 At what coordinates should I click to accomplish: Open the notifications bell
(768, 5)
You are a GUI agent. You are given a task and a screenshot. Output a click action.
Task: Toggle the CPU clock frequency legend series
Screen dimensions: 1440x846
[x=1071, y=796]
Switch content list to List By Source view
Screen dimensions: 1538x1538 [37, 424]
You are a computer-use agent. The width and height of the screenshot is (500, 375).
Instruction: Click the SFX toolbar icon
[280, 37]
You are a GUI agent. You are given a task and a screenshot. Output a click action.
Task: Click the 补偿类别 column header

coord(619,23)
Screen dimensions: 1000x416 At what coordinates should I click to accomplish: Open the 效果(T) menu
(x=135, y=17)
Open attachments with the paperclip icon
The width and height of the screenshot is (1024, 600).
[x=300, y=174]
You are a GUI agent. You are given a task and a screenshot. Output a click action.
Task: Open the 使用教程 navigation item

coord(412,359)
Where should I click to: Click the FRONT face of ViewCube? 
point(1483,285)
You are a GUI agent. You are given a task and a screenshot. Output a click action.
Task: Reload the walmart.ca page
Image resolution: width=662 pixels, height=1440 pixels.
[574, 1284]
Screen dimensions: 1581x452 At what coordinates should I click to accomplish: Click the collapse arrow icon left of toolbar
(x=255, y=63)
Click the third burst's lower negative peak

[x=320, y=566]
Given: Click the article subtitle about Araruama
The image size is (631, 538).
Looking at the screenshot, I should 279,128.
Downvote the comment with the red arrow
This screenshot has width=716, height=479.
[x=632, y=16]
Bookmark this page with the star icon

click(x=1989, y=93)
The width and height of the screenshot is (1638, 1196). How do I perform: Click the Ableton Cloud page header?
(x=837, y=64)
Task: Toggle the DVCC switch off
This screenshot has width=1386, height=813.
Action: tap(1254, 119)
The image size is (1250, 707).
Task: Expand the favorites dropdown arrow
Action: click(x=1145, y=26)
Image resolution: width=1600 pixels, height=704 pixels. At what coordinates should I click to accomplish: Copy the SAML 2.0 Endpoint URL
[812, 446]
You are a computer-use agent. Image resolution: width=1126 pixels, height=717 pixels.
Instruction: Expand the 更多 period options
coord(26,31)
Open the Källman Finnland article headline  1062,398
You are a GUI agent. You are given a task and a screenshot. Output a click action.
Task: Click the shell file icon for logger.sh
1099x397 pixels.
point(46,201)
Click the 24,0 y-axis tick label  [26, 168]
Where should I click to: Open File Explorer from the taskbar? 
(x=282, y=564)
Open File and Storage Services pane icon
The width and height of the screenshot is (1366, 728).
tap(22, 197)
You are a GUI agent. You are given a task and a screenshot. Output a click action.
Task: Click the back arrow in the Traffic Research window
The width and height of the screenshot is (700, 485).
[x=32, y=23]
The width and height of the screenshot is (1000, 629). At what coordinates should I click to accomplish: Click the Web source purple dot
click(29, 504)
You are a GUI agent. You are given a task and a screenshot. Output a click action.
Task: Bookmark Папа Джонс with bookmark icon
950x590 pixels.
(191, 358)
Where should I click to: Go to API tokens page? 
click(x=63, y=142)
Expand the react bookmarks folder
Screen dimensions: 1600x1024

__________

## Exercise directions:
For the entries above, give only the number of lines that contain the word "computer".

## Task result:
2